Welayet News - Pakistan başbakanı İmran Han 8 milyonu aşkın Keşmirli Müslüman'ın 800 bin Hindistanlı asker tarafından kuşatıldığını ve yaklaşık bir yıldır hayatlarının en temel ihtiyaçlarını bile karşılayamadıklarını belirtti.
İmran Han'ın Hindistan kontrolündeki Keşmir Müslümanlarına yönelik tehditler hususundaki yeni uyarısı geçen yaz mevsiminde Yeni Delhi milliyetçi hükümetinin Keşmir bölgesinin özel statüsü ve özerkliğini kaldırılması ile bu ülkenin güvenlik güçlerinin itirazlara sert tepkileri ile başlayan sürecin devamında geldi.
Hindistan'da iktidar partisi milliyetçi BJP partisi radikal yaklaşımları ve siyasetleri ile son onyıllarda Müslümanlara karşı çok sert ve bozucu siyasetler izlemiş ve radikal adımlar atmıştır.
Narendra Modi'nin Gujarat eyaletindeki başbakanlık döneminde 1992 yılında iki bini aşkın kişinin öldürülmesi ve radikal Hinduların Bübürlü camisini yıkma olayı yaşandı. Bu acı ve ölümcül olay ise bir katliam örneği olarak hiçbir zaman Hindistanlı Müslüman toplumun hafızasından silinmeyecektir.

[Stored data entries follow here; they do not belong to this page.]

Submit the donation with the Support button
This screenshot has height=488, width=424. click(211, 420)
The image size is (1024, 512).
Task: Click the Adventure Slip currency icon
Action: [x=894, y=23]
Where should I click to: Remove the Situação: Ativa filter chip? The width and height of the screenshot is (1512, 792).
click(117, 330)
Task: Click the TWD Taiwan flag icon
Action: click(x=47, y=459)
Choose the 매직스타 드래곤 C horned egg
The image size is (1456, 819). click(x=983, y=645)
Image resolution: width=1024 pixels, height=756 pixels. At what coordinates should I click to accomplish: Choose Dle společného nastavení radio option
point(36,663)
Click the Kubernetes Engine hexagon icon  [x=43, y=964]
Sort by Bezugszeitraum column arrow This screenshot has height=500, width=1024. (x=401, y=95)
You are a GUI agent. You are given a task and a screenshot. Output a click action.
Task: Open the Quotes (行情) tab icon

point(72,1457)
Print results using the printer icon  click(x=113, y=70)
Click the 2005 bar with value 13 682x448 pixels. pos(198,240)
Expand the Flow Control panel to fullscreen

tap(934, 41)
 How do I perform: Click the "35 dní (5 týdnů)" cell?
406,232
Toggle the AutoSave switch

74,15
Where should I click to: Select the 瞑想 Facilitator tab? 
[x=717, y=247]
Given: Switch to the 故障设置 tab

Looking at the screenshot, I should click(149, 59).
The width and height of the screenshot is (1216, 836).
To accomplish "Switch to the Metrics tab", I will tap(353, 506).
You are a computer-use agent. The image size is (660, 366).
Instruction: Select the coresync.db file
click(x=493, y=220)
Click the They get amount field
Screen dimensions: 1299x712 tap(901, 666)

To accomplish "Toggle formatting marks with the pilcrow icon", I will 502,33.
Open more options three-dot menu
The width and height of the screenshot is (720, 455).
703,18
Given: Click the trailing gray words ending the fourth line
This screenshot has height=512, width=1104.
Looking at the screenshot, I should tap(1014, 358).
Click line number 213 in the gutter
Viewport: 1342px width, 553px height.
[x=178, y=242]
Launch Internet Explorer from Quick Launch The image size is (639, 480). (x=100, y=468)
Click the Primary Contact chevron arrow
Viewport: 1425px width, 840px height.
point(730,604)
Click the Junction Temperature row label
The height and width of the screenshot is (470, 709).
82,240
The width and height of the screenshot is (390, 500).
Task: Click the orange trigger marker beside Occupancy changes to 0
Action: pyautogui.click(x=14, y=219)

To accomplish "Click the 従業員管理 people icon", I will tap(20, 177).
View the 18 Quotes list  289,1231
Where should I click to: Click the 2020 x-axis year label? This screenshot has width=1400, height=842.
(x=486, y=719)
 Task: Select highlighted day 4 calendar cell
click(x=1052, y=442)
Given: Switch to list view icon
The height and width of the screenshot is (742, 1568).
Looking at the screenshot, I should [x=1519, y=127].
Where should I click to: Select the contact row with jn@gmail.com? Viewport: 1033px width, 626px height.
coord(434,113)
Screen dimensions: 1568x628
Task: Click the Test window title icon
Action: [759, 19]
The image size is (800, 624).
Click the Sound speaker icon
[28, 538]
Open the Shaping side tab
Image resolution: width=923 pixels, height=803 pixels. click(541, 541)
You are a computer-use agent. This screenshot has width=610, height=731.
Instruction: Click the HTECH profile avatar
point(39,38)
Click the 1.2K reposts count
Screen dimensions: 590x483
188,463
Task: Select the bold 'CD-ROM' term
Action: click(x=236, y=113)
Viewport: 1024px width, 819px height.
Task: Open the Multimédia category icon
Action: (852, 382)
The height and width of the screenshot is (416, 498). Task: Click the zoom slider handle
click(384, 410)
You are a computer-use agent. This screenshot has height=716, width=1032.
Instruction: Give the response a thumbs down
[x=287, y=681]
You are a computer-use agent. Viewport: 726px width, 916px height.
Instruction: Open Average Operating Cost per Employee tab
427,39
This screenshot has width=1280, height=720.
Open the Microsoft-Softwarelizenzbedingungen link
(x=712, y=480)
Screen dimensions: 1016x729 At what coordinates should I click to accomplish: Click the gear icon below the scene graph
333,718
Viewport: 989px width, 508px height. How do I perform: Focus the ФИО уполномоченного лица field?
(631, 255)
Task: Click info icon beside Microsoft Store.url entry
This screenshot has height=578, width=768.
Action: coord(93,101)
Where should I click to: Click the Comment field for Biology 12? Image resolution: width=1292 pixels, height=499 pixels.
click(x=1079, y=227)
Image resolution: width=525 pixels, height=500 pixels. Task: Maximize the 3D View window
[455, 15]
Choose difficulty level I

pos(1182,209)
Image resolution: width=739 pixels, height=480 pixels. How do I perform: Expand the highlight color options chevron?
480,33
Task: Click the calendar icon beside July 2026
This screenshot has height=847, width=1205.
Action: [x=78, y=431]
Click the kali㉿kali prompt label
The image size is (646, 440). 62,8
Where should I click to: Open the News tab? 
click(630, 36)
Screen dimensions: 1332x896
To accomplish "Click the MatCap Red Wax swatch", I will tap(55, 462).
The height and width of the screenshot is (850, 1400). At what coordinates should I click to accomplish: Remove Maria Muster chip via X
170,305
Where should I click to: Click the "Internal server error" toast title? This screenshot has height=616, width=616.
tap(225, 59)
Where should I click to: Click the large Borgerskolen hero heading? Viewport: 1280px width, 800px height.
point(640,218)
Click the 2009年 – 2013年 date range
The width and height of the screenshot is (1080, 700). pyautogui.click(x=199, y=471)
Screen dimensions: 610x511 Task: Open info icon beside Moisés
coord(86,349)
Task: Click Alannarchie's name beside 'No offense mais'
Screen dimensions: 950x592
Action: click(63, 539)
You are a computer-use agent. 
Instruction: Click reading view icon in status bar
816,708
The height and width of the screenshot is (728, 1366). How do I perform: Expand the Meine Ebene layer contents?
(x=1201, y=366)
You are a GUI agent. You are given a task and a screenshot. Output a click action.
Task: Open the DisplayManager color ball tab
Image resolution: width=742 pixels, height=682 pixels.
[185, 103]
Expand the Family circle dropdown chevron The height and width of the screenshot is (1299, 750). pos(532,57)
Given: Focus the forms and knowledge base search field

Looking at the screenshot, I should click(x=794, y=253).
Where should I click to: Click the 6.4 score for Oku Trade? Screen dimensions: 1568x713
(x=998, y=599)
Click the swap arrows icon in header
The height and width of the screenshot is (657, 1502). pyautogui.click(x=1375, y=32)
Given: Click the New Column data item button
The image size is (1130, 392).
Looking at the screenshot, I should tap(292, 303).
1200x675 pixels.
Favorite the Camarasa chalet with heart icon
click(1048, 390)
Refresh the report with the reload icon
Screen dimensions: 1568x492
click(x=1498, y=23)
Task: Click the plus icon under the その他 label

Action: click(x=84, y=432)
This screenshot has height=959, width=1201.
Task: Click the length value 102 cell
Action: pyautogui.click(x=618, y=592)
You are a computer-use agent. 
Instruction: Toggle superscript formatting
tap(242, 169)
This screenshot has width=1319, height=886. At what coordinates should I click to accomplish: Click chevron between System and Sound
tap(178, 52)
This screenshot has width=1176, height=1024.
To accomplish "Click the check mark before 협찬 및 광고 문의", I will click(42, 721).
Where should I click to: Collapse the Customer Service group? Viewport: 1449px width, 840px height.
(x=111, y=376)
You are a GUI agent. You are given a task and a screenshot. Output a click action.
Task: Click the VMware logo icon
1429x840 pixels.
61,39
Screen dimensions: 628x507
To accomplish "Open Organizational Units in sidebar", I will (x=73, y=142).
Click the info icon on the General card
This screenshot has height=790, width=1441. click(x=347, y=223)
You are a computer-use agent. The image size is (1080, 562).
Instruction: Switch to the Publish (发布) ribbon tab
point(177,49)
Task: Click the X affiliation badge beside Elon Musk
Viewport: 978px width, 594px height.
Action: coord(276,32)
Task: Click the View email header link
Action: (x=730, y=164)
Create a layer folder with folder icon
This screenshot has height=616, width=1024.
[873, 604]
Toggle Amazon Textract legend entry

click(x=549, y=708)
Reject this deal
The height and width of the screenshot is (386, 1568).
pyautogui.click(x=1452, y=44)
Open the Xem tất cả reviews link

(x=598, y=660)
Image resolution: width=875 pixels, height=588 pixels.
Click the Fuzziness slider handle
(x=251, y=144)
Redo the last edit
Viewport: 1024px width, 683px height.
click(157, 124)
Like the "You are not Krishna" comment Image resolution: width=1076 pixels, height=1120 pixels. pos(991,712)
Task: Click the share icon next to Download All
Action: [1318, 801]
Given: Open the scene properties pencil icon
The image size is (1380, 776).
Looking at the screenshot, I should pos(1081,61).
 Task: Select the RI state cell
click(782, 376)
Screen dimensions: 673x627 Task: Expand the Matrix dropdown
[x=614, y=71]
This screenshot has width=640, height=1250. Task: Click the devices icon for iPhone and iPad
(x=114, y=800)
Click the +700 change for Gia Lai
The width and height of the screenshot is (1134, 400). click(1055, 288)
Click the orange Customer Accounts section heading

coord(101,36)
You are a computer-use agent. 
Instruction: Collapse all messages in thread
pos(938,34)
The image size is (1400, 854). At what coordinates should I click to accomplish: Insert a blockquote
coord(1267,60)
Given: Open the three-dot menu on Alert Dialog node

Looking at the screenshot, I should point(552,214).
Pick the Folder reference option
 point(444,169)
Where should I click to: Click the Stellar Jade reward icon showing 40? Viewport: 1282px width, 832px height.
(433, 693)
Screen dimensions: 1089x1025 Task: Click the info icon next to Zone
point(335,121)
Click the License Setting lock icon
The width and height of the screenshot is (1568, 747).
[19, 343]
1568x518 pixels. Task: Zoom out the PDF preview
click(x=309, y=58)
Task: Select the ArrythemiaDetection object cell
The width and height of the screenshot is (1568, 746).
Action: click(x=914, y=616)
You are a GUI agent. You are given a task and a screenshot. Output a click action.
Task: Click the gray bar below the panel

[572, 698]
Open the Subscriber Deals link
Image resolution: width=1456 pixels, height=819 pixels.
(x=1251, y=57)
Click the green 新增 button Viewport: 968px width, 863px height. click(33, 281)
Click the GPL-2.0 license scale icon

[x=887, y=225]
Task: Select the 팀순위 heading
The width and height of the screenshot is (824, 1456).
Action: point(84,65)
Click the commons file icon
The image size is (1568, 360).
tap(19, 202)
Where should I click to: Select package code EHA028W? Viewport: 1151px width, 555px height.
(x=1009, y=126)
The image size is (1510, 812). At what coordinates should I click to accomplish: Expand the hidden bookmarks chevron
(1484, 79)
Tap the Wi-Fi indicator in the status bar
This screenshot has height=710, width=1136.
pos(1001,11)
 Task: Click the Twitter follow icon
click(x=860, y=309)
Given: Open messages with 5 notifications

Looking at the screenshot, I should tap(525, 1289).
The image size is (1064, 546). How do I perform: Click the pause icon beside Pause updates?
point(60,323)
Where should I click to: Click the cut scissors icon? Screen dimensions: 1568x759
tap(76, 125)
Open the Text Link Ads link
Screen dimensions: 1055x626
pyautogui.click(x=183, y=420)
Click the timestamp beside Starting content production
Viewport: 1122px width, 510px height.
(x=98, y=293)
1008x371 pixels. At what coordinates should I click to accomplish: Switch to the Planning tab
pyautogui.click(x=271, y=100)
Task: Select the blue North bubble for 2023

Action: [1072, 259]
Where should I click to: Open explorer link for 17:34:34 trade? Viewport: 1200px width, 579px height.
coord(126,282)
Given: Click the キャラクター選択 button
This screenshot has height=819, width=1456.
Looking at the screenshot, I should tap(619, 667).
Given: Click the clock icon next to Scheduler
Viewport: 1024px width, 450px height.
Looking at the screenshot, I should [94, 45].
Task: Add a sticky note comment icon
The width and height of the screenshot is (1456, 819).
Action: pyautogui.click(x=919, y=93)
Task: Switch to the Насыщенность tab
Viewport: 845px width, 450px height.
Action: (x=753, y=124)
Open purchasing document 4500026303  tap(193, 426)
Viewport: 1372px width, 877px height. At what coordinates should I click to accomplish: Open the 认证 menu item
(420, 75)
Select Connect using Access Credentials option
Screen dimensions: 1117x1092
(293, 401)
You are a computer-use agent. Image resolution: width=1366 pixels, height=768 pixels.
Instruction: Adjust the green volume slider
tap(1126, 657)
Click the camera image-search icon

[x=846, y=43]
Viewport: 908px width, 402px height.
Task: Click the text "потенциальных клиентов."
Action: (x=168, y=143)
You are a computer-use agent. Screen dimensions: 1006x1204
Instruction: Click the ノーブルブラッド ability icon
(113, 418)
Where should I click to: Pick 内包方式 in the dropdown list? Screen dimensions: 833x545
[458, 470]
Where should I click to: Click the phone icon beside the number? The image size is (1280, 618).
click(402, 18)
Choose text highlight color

Narendra Modi böyle bir geçmişi ile şimdi de 2014 yılından beri milliyetçi iktidar BJP partisinin başına geçmiş ve Hindistan parlamento seçimlerinde zafer elde ederek gücünü daha da artmıştır. Bu doğrultuda geçen yıldan itibaren Hindistan iktidar partisi Keşmir Müslümanları başta olmak üzere genel olarak Hindistan Müslümanlarına yönelik görülmemiş bir baskı uygulamaya başlamıştır.
Keşmir'in özel statüsü ve özerkliğinin Hindistan hükümeti tarafından kaldırılmasının ardından son bir yıl içerisinde Keşmir bölgesindeki güvenlik koşulları şiddetlendirildi ve sıkılaştırıldı. Bu çerçevede bu bölgede yaşayanlar internet ve telekomünikasyon imkanlarından yararlanma hususunda belli başlı sorunlar yaşamaya başladı.
Hindistan hükümeti Müslümanların dini törenleri düzenlemesine bile müdahale etmiş ciddi kısıtlamalar getirmiştir. Bu da yeni vatandaşlık yasası çerçevesinde olan bir durumdur. Aslında bu durum açık ve net dini ayrımcılığın tam örneğidir. Bu yasaya göre ise sırf gayrı Müslimler bu ülkede ikamet belgesi alabilirler. Böylece Hindistan milliyetçi iktidar partisi Müslümanlara büyük bir ayrımcılığı reva görmüştür.
Hindistan güvenlik güçlerinin yasa dışı güvenlik girişimleri ile Keşmir halkını hapsettiği sırada bu güçlerin Müslümanlara karşı katliam yapmaları kaygıları da iyice artmıştır.
Keşmir'de güvenlik güçlerinin uyguladığı geniş çaplı kısıtlamaların devam ettiği sırada yerli halkın dışarıya çıkması ile Hindistan polisinin de acımasızca hepsine kurşun yağdırması ve öldürmesi korkuları artmış vaziyettedir.
Buna esasen Pakistan başbakanı İmran Han Keşmirlilerin Hindistan güvenlik güçleri tarafından geniş çaplı bir şekilde öldürülmeleri hususunda uyarılarda bulunarak bir şekilde uluslararası toplumun Keşmir meselesi ve bölge sakinlerinin zor koşullarına ilgisini çekmek istedi.
Tabii Hindistan'da Müslümanların sırf Keşmir'de değil her yerde baskı ve tehdit altında olduğu görülmektedir. Hindistan'da en az 10 caminin ateşe verilmesi de radikal Hinduların insanlık dışı ve İslam düşmanlığı doğrultusundaki diğer girişimlerindendir. Bu vahşiliklere karşı ise Hindistan güvenlik güçleri ve polisi ise hep pasif davranmıştır.